Goal: Rewrite the lines from the start of the unprocessed records through the line containing "Tap the magnifier" as a Markdown table with the columns Row and Line, skipping any blank lines.

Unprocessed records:
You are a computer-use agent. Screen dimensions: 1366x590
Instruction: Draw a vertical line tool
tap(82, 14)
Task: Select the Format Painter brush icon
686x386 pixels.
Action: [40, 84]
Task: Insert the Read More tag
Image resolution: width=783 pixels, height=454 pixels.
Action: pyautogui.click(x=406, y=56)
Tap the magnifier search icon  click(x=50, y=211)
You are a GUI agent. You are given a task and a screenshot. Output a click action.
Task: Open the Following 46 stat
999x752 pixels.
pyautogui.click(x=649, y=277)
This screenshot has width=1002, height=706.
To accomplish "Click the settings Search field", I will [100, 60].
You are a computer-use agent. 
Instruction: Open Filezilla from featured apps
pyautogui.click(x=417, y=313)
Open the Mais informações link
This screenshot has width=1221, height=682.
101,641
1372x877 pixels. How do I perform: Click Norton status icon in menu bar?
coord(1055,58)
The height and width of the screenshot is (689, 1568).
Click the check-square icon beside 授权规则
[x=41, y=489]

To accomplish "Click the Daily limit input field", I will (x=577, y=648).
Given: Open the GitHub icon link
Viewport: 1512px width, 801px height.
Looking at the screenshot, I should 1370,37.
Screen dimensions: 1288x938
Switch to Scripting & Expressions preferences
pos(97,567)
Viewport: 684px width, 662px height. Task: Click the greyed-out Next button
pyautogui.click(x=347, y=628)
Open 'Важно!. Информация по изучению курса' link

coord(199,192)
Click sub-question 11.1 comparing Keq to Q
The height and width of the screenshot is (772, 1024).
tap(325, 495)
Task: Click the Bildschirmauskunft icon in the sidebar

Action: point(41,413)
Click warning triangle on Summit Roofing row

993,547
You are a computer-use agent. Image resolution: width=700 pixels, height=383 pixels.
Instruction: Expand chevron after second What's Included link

Correct output:
| Row | Line |
|---|---|
| 1 | You are a computer-use agent. Screen dimensions: 1366x590 |
| 2 | Instruction: Draw a vertical line tool |
| 3 | tap(82, 14) |
| 4 | Task: Select the Format Painter brush icon |
| 5 | 686x386 pixels. |
| 6 | Action: [40, 84] |
| 7 | Task: Insert the Read More tag |
| 8 | Image resolution: width=783 pixels, height=454 pixels. |
| 9 | Action: pyautogui.click(x=406, y=56) |
| 10 | Tap the magnifier search icon  click(x=50, y=211) |